In the 1970s, Yes was a gateway band, along with Pink Floyd, King Crimson and, regrettably, Emerson, Lake and Palmer. They were the progressive rock bands that most dominated the mainstream, and thus introduced a different kind of rock ’n’ roll to a bunch of impressionable kids glued to FM radio.
Maybe from there you went on to Captain Beefheart, the 13th Floor Elevators, Can or even Thelonious Monk. Point being: The sprawling, druggy, ambitious, pretentious, challenging and often magical music produced by bands such as Yes frequently led to even more magic.
Yes and Pink Floyd owned the prog-rock scene throughout the ’70s, with Yes making its move with 1971’s “The Yes Album,” an album that included “Starship Trooper,” “I’ve Seen All Good People” and “Yours Is No Disgrace” — a stoner’s triple-play.
That album is one of three being featured on Yes’ new tour, which comes to the Louisville Palace Sunday. Chris Squire, Steve Howe, Alan White, Geoff Downes and Jon Davison will perform it, “Close to the Edge” and “Going for the One” in their entirety.
Squire, who co-founded the band with original singer Jon Anderson in 1968, said in an interview that choosing the three albums wasn’t difficult.
“The Yes Album” was the band’s 1971 breakthrough, he said, and a crucial bit of history. “Close to the Edge,” released in 1972, marked the first time they experimented with long-form songs arranged as a suite, which would become a trademark. “Going for the One” was the first album not recorded in England, representing the end of an era when released in 1977.
On the tour, “Close to the Edge” begins the show, followed by “Going for the One.” Squire said that they had tried different orders, but that closing the show with the album that launched their career felt right.
“I remember when we were making ‘The Yes Album,’ generally working the graveyard shift and going into the studio at 10 or 11 at night so we’d get the cheaper rates,” Squire, 65, recalled. “It was our third album, and if it didn’t do well there was the possibility that we might not be able to make a fourth album.”

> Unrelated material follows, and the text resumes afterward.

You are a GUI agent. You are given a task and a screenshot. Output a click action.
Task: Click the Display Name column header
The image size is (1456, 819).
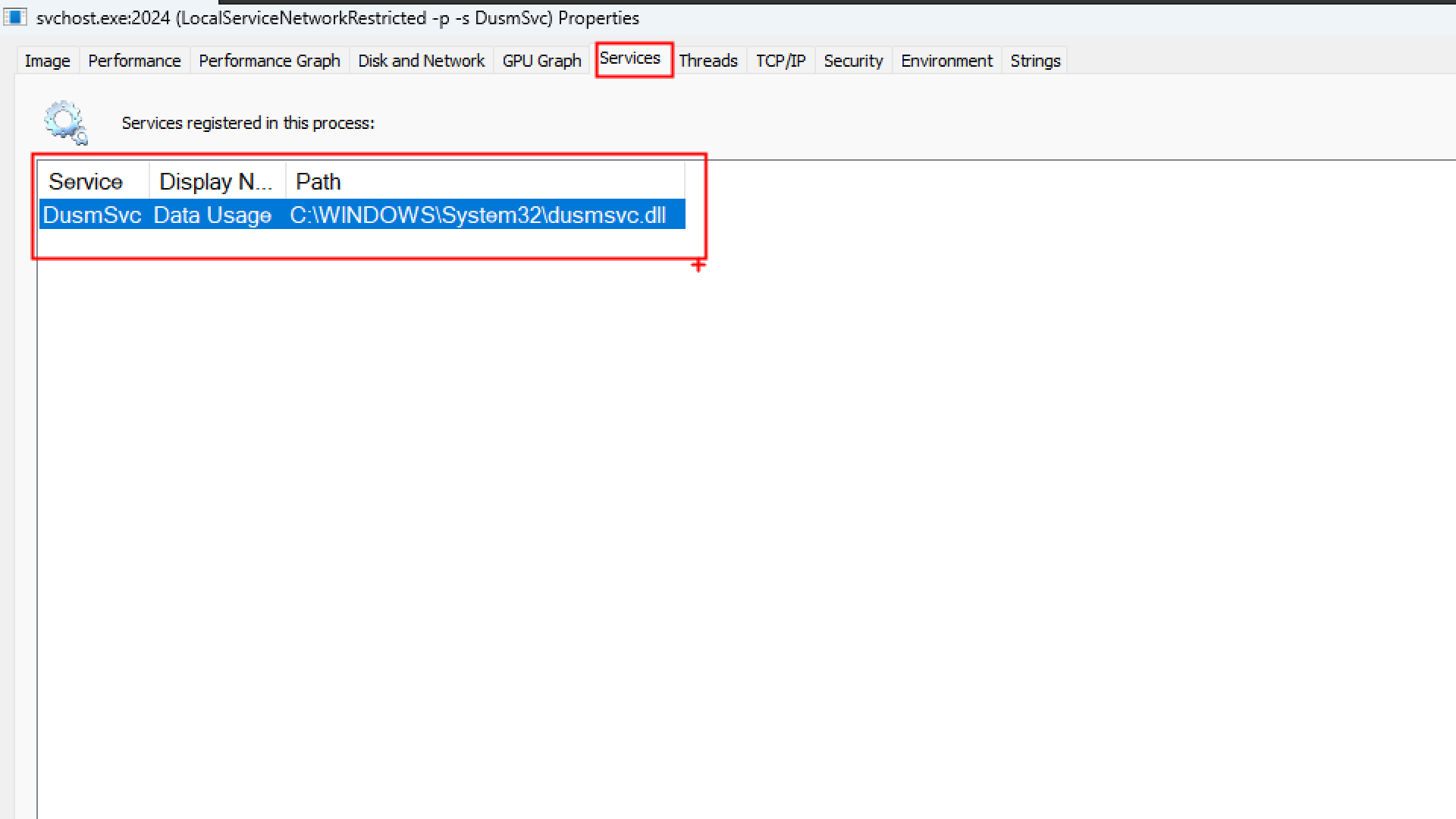[x=216, y=181]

But it did do well, reaching No. 4 in the United Kingdom and producing a minor hit single in the United States with “Your Move,” a section from the longer “I’ve Seen All Good People.” The album became a mainstay of commercial freeform FM radio in the U.S. In many ways, it’s a quintessential prog-rock album. The songs are notable for long instrumental stretches that showed off the band’s collective instrumental prowess, enigmatic lyrics with a mystical science-fantasy bent, and Anderson’s faerie-king voice.
It was also the first album to feature guitarist Howe, who brought a unique blend of rock, country and jazz that invigorated the close-harmony sound favored by Squire and Anderson, both fans of Simon & Garfunkel.
“Yes is a bit of a mixture of styles, and always has been,” Squire said. “In joining, Steve brought a myriad of sounds with him, which included some jazz influences and, in an odd way, country influences, as well. Steve, when he was young, was a big Chet Atkins fans. The whole musical landscape that Yes was achieving was broadened at that point.”
One thing didn’t change: Squire’s exquisitely melodic bass playing. Unlike in the vast majority of bands, then and now, Squire’s bass was used almost as a lead instrument and has been responsible for some of Yes’ most indelible moments, such as the nimble-yet-thunderous line that drives “Roundabout.” At all times, Squire’s bass was mixed as loudly as guitars, drums and keyboards.
“That was sort of a happy accident, for me, anyway,” Squire said, laughing.
Squire said that the producer of Yes’ second album, “Time and a Word,” decided to mix the record on headphones in order to create a more psychedelic sonic experience. But the signal he was being fed was very bass-shy, so he kept cranking the bass thinking it too low.
“There’s a funny twist to that story, too, because Steve Howe was actually in the control room with me while that was being mixed,” Squire said. “He had just joined the band even though he hadn’t played on that album, and he kept saying to me, ‘Wow, the bass is really loud,’ because we were listening on a pair of speakers.
“I said, ‘I don’t know, it sounds OK to me. That guy’s the producer, he must know what he’s doing!’ ”
Yes has been through a number of personnel changes over its 45 years together, most involving the comings and goings of Anderson and a rotating cast of keyboard players. But Squire, Howe and drummer White have been together for more than 40 years, and keyboardist Geoff Downes joined in 1980. Singer Davison, an American, joined last year.
Over the course of 20 studio albums and 10 live collections, Yes has had 14 other members not currently with the band, including five keyboard players and three singers. The changes have been bittersweet, Squire said.
“I always assumed that whenever we made a change, that it was going to be the final lineup,” he said. “Of course, things change and people leave, and that’s always a sad thing, but then somebody else comes in and brings fresh idea. That’s allowed us to change throughout the decades.”